---------- Data records

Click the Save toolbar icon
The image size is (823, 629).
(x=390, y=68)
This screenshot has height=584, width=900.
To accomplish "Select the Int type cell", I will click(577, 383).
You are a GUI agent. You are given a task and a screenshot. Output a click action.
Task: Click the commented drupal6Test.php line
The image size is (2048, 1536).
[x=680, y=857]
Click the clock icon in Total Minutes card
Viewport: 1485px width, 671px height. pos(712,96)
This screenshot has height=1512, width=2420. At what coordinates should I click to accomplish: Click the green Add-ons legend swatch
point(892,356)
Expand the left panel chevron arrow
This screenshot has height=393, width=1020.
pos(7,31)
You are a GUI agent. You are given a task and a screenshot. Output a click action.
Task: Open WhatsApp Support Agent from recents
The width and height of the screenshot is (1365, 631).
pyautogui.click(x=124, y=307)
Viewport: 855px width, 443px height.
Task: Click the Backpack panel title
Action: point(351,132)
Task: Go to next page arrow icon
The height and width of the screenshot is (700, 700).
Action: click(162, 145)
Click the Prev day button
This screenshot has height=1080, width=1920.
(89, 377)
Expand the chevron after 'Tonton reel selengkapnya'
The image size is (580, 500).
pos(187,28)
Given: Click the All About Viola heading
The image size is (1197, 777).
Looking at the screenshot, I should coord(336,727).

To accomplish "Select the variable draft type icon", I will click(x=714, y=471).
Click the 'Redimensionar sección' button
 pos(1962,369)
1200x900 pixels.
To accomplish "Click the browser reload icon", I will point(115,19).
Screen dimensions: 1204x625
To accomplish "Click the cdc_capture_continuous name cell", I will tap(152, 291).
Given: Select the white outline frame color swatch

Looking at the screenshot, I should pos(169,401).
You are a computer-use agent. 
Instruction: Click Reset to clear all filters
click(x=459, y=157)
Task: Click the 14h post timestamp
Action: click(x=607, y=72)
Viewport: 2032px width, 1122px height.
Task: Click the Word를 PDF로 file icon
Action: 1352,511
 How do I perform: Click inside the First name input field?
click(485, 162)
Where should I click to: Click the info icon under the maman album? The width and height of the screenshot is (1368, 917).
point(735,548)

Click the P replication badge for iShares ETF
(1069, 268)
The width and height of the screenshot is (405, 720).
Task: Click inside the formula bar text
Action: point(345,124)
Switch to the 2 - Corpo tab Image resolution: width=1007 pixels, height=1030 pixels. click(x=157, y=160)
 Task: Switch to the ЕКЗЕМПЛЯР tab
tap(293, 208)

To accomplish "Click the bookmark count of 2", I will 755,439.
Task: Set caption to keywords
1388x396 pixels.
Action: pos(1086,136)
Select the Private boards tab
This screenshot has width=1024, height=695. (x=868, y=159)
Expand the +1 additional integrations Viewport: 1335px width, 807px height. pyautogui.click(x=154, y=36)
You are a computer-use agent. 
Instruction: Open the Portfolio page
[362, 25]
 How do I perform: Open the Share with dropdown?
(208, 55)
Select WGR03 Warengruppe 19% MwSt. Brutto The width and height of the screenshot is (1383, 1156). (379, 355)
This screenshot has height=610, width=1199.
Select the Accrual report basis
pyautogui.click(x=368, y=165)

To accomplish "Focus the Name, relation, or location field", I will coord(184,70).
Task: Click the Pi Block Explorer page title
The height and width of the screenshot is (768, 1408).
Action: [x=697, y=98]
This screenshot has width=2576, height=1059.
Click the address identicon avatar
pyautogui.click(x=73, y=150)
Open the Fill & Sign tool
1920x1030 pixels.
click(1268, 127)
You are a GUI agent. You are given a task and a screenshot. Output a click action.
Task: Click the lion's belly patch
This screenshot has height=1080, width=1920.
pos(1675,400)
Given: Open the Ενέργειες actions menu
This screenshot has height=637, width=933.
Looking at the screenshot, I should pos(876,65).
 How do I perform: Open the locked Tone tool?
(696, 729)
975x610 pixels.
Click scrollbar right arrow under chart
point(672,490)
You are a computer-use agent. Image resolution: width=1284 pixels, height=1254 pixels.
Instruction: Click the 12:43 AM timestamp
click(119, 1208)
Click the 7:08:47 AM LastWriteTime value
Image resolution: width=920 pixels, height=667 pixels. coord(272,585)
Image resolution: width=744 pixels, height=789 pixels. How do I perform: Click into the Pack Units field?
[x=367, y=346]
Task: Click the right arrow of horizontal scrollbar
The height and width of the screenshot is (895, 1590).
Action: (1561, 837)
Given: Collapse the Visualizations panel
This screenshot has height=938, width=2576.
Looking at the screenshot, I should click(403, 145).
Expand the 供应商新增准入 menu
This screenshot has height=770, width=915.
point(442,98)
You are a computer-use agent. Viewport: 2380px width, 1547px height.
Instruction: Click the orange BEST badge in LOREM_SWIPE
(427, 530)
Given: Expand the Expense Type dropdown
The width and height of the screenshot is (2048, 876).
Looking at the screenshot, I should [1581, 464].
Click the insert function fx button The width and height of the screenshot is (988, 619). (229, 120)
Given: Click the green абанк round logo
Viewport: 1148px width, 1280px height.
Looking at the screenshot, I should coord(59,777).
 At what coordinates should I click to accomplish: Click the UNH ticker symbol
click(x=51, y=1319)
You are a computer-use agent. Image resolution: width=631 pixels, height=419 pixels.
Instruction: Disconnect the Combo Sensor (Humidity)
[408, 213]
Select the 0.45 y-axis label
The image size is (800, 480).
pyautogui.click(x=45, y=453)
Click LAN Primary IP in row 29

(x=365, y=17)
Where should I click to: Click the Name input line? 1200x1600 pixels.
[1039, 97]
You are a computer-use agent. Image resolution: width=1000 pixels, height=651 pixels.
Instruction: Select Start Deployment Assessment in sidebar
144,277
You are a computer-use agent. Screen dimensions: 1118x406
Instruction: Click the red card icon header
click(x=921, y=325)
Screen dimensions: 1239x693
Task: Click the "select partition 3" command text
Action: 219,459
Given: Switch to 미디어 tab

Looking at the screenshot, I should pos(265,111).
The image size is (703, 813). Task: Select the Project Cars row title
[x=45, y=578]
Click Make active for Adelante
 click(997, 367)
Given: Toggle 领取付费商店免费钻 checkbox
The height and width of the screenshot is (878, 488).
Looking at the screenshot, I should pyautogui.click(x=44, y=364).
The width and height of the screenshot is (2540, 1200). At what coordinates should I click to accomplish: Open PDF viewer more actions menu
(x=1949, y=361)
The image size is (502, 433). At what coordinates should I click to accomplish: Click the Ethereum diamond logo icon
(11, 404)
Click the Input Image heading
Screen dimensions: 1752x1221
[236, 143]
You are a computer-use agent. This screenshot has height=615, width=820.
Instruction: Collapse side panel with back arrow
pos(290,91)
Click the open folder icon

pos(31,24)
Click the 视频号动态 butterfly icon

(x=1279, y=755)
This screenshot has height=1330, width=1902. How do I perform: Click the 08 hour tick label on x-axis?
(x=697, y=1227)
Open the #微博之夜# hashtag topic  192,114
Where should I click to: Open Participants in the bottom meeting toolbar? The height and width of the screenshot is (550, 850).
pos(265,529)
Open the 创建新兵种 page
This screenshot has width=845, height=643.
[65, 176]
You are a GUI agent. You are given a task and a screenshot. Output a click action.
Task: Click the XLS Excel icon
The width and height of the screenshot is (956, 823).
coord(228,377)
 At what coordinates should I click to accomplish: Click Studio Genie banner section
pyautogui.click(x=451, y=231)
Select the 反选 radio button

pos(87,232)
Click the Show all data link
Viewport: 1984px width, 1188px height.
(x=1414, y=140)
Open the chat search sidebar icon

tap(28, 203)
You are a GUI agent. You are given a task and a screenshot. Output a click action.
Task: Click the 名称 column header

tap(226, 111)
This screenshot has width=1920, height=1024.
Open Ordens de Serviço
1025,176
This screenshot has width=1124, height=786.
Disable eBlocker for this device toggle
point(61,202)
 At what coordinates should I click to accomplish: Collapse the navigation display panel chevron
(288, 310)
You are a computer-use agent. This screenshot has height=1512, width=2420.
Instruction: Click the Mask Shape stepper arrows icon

--------------------

Exercise instructions | Reproduce verbatim the lines from the one containing "This screenshot has height=1330, width=1902." through the final line of the data items, including both.

Problem solution |
This screenshot has height=1330, width=1902. How do I perform: Click the 08 hour tick label on x-axis?
(x=697, y=1227)
Open the #微博之夜# hashtag topic  192,114
Where should I click to: Open Participants in the bottom meeting toolbar? The height and width of the screenshot is (550, 850).
pos(265,529)
Open the 创建新兵种 page
This screenshot has width=845, height=643.
[65, 176]
You are a GUI agent. You are given a task and a screenshot. Output a click action.
Task: Click the XLS Excel icon
The width and height of the screenshot is (956, 823).
coord(228,377)
 At what coordinates should I click to accomplish: Click Studio Genie banner section
pyautogui.click(x=451, y=231)
Select the 反选 radio button

pos(87,232)
Click the Show all data link
Viewport: 1984px width, 1188px height.
(x=1414, y=140)
Open the chat search sidebar icon

tap(28, 203)
You are a GUI agent. You are given a task and a screenshot. Output a click action.
Task: Click the 名称 column header

tap(226, 111)
This screenshot has width=1920, height=1024.
Open Ordens de Serviço
1025,176
This screenshot has width=1124, height=786.
Disable eBlocker for this device toggle
point(61,202)
 At what coordinates should I click to accomplish: Collapse the navigation display panel chevron
(288, 310)
You are a computer-use agent. This screenshot has height=1512, width=2420.
Instruction: Click the Mask Shape stepper arrows icon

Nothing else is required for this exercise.